*Given request*:
Write out the entries below word for word, from the line containing "Task: Click the A27" through the line containing "[x=647, y=14]", both included.
--------
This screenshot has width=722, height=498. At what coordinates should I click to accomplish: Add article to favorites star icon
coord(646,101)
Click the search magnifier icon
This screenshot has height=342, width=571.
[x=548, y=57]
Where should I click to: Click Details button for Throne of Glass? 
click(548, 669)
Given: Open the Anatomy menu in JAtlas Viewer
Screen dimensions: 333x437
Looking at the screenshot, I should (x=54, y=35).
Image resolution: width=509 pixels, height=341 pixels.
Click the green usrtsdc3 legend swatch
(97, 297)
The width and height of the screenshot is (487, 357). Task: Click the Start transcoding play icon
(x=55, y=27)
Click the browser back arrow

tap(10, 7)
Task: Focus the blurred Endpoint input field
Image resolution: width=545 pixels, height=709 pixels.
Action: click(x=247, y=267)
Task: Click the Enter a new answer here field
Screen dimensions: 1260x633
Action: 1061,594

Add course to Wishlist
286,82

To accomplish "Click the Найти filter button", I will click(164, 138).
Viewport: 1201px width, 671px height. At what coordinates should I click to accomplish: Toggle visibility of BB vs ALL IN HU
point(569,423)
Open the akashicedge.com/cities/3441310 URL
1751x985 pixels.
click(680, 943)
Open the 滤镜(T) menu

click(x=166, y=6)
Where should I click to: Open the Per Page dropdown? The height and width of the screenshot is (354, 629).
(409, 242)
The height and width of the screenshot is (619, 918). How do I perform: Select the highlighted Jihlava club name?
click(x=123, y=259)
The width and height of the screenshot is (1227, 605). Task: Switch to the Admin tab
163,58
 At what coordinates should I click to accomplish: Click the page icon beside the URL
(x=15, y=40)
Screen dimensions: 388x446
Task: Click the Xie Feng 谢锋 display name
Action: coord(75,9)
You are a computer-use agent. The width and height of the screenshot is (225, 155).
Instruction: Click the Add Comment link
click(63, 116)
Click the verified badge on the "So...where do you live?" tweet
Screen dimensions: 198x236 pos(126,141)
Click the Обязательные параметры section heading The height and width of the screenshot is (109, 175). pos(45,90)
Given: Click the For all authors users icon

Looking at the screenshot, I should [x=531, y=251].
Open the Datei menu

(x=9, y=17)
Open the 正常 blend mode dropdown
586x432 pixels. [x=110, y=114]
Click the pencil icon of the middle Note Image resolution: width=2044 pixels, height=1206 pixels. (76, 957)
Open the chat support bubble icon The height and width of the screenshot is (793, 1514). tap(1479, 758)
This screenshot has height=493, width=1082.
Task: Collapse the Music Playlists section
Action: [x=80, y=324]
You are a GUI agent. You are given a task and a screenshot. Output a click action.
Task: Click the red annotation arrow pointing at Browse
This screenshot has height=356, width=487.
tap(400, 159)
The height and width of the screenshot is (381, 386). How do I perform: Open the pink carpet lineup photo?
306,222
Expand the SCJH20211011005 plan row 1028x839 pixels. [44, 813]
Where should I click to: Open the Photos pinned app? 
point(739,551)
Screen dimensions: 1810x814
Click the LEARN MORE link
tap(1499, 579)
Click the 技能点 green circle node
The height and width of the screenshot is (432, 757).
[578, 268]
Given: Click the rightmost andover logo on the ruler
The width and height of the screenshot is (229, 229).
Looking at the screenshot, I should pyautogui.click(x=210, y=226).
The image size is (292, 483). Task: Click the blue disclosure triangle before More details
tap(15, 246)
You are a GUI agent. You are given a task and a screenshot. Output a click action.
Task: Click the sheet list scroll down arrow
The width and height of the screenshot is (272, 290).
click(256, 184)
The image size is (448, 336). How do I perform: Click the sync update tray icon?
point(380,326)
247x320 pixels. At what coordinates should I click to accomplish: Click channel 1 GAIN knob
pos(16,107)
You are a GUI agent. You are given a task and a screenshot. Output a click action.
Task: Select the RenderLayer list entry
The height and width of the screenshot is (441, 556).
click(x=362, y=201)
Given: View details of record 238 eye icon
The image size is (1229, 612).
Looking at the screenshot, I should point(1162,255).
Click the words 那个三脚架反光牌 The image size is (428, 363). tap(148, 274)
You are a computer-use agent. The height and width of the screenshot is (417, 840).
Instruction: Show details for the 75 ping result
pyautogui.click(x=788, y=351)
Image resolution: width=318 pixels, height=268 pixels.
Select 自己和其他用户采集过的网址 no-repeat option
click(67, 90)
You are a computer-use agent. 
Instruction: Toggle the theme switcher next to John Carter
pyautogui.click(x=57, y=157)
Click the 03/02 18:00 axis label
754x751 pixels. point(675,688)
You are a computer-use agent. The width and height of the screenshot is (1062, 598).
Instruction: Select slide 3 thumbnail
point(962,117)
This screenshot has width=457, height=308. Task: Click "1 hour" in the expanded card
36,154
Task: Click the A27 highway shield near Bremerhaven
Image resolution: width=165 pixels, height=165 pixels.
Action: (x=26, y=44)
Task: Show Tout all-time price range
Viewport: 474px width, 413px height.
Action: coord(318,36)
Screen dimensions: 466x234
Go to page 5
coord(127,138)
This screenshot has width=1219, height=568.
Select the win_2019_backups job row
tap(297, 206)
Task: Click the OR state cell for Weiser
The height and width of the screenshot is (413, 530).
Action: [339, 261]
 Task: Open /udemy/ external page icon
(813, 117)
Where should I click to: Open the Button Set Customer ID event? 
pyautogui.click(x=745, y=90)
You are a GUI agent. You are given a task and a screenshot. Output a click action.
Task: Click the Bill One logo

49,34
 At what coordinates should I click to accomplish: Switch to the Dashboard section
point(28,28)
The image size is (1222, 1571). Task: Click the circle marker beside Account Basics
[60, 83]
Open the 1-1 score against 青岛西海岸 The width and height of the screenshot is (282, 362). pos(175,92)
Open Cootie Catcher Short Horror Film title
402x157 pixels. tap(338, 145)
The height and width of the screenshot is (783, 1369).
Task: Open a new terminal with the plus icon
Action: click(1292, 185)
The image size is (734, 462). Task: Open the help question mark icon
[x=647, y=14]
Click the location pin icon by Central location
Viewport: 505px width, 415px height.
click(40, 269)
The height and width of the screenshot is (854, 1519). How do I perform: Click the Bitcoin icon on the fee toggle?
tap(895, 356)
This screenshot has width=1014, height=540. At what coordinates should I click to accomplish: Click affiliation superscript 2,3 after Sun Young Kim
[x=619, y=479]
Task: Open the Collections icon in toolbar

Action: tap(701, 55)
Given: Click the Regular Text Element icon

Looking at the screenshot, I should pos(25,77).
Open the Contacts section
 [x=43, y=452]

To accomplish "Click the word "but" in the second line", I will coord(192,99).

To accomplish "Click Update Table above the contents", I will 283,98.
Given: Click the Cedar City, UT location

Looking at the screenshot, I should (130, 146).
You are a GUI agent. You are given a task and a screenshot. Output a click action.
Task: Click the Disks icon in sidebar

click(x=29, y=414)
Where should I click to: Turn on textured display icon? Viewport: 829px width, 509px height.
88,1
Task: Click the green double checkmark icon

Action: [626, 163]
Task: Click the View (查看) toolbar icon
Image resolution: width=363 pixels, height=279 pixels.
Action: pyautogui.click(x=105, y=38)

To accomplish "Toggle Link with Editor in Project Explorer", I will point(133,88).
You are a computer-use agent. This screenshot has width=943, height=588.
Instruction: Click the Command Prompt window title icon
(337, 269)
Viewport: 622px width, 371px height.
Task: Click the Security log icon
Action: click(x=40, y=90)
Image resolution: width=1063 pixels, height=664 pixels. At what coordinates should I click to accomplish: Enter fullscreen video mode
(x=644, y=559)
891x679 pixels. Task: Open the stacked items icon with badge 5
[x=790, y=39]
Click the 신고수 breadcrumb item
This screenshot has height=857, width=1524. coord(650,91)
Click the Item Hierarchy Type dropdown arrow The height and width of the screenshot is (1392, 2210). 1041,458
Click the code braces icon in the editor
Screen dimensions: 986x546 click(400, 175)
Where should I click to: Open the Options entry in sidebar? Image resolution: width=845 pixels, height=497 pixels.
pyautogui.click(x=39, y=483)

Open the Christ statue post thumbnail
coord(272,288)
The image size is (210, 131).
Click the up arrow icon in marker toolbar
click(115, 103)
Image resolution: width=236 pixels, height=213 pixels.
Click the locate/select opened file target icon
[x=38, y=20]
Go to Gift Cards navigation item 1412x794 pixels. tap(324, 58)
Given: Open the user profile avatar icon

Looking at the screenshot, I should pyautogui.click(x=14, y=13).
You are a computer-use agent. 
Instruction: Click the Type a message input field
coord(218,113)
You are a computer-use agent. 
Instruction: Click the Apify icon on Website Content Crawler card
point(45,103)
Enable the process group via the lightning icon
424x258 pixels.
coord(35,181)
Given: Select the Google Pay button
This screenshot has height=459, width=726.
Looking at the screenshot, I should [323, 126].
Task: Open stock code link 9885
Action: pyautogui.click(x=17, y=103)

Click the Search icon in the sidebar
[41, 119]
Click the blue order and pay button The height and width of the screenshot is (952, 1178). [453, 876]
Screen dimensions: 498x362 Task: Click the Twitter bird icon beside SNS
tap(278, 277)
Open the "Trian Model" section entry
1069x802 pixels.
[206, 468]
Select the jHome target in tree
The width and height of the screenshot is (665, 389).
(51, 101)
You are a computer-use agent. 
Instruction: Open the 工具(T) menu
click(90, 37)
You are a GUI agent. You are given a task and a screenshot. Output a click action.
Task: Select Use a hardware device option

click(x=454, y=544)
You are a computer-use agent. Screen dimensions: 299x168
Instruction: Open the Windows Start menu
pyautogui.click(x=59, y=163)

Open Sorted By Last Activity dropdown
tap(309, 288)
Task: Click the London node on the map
--------
*Output*:
Task: Click the A27 highway shield near Bremerhaven
Image resolution: width=165 pixels, height=165 pixels.
Action: (x=26, y=44)
Task: Show Tout all-time price range
Viewport: 474px width, 413px height.
Action: coord(318,36)
Screen dimensions: 466x234
Go to page 5
coord(127,138)
This screenshot has width=1219, height=568.
Select the win_2019_backups job row
tap(297, 206)
Task: Click the OR state cell for Weiser
The height and width of the screenshot is (413, 530).
Action: [339, 261]
 Task: Open /udemy/ external page icon
(813, 117)
Where should I click to: Open the Button Set Customer ID event? 
pyautogui.click(x=745, y=90)
You are a GUI agent. You are given a task and a screenshot. Output a click action.
Task: Click the Bill One logo

49,34
 At what coordinates should I click to accomplish: Switch to the Dashboard section
point(28,28)
The image size is (1222, 1571). Task: Click the circle marker beside Account Basics
[60, 83]
Open the 1-1 score against 青岛西海岸 The width and height of the screenshot is (282, 362). pos(175,92)
Open Cootie Catcher Short Horror Film title
402x157 pixels. tap(338, 145)
The height and width of the screenshot is (783, 1369).
Task: Open a new terminal with the plus icon
Action: click(1292, 185)
The image size is (734, 462). Task: Open the help question mark icon
[x=647, y=14]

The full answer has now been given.